**Your goal**
Up to and including the line with "Image resolution: width=1456", return every line from the start of the entries below exactly.

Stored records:
========

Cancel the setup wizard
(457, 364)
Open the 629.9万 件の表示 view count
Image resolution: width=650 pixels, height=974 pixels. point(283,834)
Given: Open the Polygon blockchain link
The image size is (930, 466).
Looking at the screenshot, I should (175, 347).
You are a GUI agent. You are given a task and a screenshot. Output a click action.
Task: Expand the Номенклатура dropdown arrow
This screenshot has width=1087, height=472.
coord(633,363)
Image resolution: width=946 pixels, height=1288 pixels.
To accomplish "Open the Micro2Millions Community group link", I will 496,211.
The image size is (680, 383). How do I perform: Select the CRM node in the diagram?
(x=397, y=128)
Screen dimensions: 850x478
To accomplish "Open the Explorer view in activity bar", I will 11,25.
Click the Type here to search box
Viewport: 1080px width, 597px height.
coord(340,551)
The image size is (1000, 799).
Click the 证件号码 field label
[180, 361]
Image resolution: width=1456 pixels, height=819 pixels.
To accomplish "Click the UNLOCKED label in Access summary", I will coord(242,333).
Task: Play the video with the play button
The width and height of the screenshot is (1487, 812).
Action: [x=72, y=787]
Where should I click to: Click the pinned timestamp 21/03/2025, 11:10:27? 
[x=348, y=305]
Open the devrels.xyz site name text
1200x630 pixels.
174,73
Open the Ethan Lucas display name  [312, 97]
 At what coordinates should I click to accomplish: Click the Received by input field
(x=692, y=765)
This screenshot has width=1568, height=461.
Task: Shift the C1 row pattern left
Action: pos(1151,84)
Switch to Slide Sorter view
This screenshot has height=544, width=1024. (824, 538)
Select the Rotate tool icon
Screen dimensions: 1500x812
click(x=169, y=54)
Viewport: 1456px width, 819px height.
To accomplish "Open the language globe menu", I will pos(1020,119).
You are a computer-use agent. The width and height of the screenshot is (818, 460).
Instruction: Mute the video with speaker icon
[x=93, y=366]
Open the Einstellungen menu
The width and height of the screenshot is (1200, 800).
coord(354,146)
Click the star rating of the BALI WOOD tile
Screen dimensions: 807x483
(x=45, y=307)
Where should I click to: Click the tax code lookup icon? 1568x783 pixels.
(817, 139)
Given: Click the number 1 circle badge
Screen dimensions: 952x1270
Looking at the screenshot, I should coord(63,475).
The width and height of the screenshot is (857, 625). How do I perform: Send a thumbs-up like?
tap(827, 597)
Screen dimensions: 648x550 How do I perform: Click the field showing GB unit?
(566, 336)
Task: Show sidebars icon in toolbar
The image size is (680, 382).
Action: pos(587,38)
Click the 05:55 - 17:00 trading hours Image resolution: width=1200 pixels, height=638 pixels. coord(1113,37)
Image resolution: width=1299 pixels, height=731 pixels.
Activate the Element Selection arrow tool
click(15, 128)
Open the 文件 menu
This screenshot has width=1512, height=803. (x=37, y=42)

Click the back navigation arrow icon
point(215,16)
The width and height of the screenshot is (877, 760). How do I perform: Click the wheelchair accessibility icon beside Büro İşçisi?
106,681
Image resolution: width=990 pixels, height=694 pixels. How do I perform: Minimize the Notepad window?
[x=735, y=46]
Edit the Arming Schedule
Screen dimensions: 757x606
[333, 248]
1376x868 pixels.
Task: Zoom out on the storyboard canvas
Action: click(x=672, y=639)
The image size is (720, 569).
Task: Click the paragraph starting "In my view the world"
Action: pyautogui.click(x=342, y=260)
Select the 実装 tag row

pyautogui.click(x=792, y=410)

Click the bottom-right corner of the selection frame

========

**Answer to this task**
Cancel the setup wizard
(457, 364)
Open the 629.9万 件の表示 view count
Image resolution: width=650 pixels, height=974 pixels. point(283,834)
Given: Open the Polygon blockchain link
The image size is (930, 466).
Looking at the screenshot, I should (175, 347).
You are a GUI agent. You are given a task and a screenshot. Output a click action.
Task: Expand the Номенклатура dropdown arrow
This screenshot has width=1087, height=472.
coord(633,363)
Image resolution: width=946 pixels, height=1288 pixels.
To accomplish "Open the Micro2Millions Community group link", I will 496,211.
The image size is (680, 383). How do I perform: Select the CRM node in the diagram?
(x=397, y=128)
Screen dimensions: 850x478
To accomplish "Open the Explorer view in activity bar", I will 11,25.
Click the Type here to search box
Viewport: 1080px width, 597px height.
coord(340,551)
The image size is (1000, 799).
Click the 证件号码 field label
[180, 361]
Image resolution: width=1456 pixels, height=819 pixels.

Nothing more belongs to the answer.